» Exercise
If a record contains a picture, leave the picture out and copy everything else exactly.

» Source material
···
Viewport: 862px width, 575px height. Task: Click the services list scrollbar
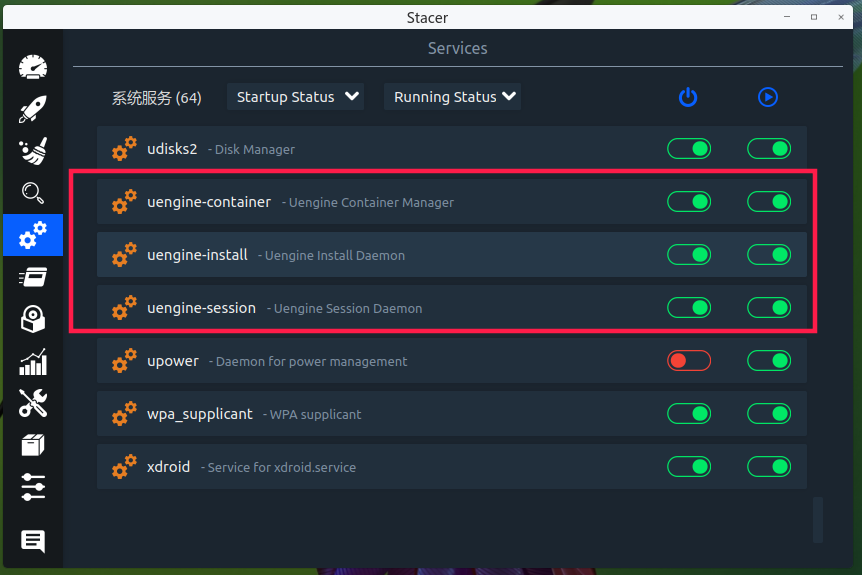pos(818,519)
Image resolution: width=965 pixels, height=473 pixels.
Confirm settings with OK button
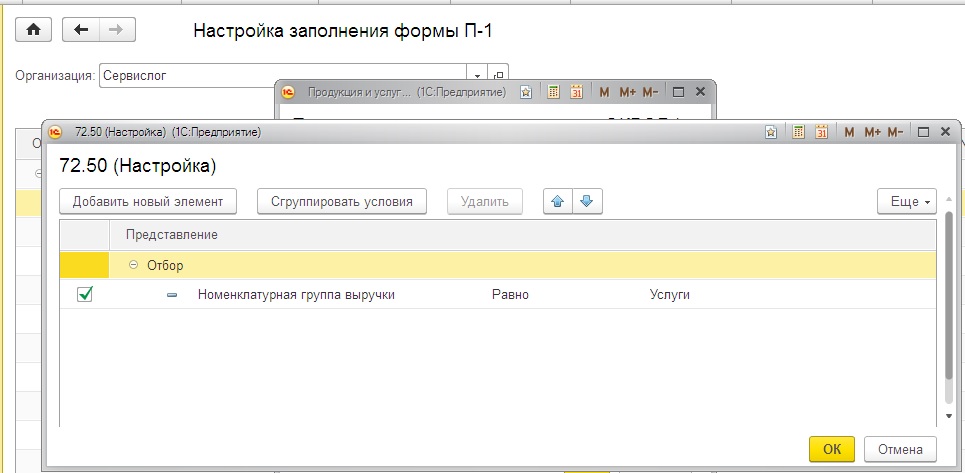coord(832,449)
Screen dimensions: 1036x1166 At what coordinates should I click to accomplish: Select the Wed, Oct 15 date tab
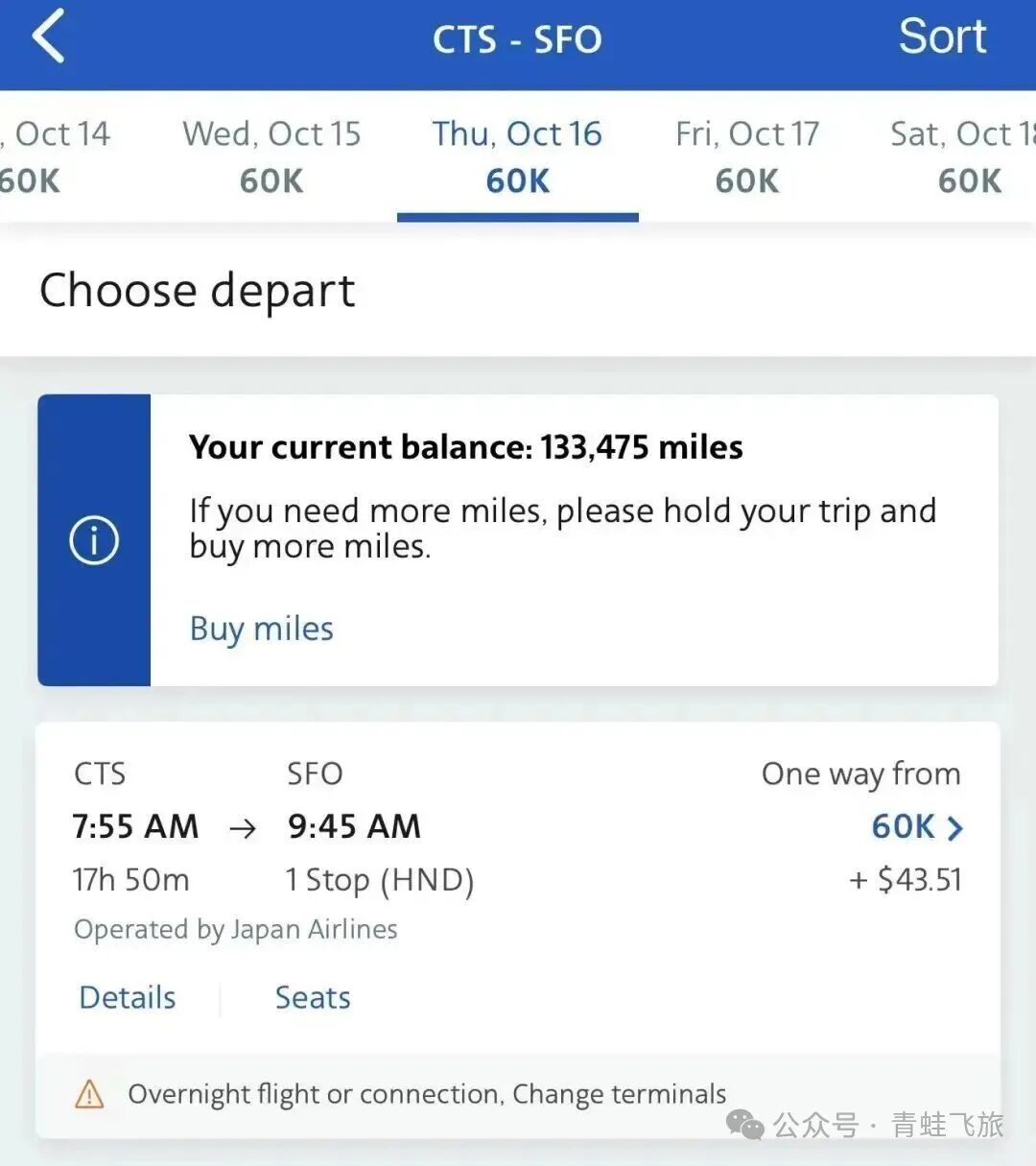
···
» Answer to the exercise
Viewport: 862px width, 575px height. Task: Click the services list scrollbar
pos(818,519)
Image resolution: width=965 pixels, height=473 pixels.
Confirm settings with OK button
coord(832,449)
Screen dimensions: 1036x1166 At what coordinates should I click to accomplish: Select the Wed, Oct 15 date tab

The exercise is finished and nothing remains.